VG06088 IPM – Lettuce Aphid trials

The focus of this study was to demonstrate IPM at a commercial scale with lettuce aphid, Nasonovia ribis-nigri present, rather than replicated small-plot experiments.

The trial was at Forthside Research and Demonstration Farm near Devonport, Tasmania. Lettuce had not been grown on Forthside farm for many years but lettuce aphid is well established in the district.

A series of four field days designed for small groups of growers to monitor crop progress and observe decision-making were the core of the project.
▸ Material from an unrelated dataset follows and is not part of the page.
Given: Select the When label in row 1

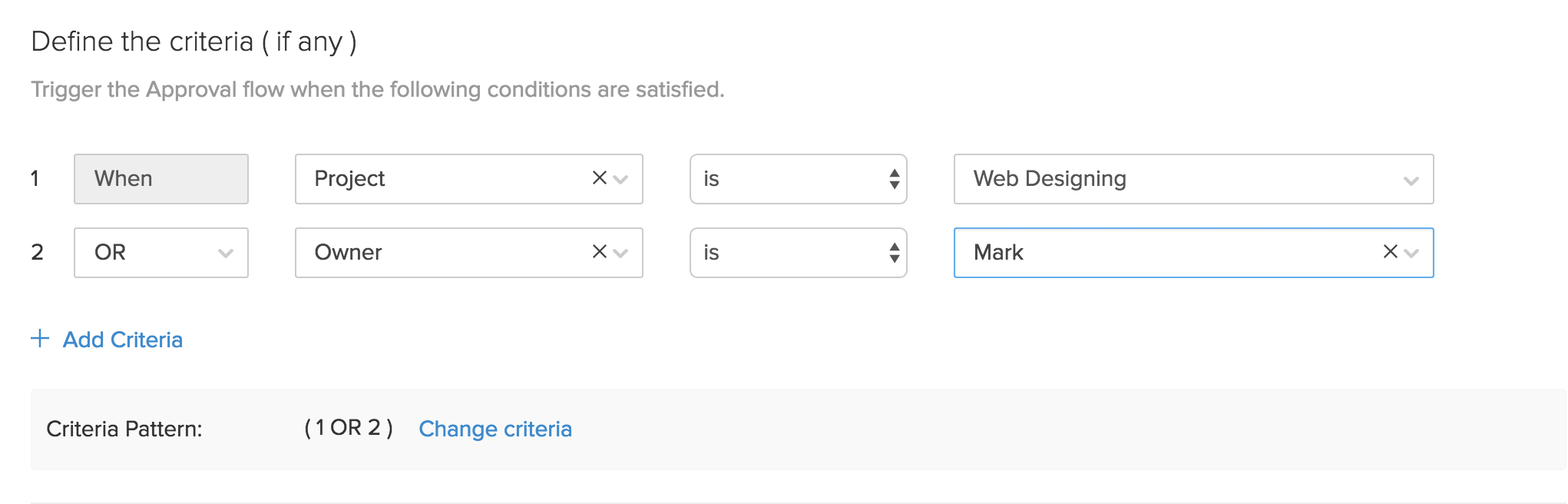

Two additional open days made the project familiar to a broader audience including interstate visitors.

Additional measures of marketability of undrenched aphid-susceptible IPM lettuce were obtained by selling 550 dozen in vegetable shops. The state buyers for Woolworths and Coles also assessed several cartons of undrenched susceptible IPM lettuce. Neither the marketplace nor the supermarket buyers rejected the lettuce although none have yet been marketed in the two major supermarket chains.

Other pests present in this trial were Rutherglen bug, green leafhoppers, brown leafhoppers, potato bug, Thrips sp. (not WFT) and slugs.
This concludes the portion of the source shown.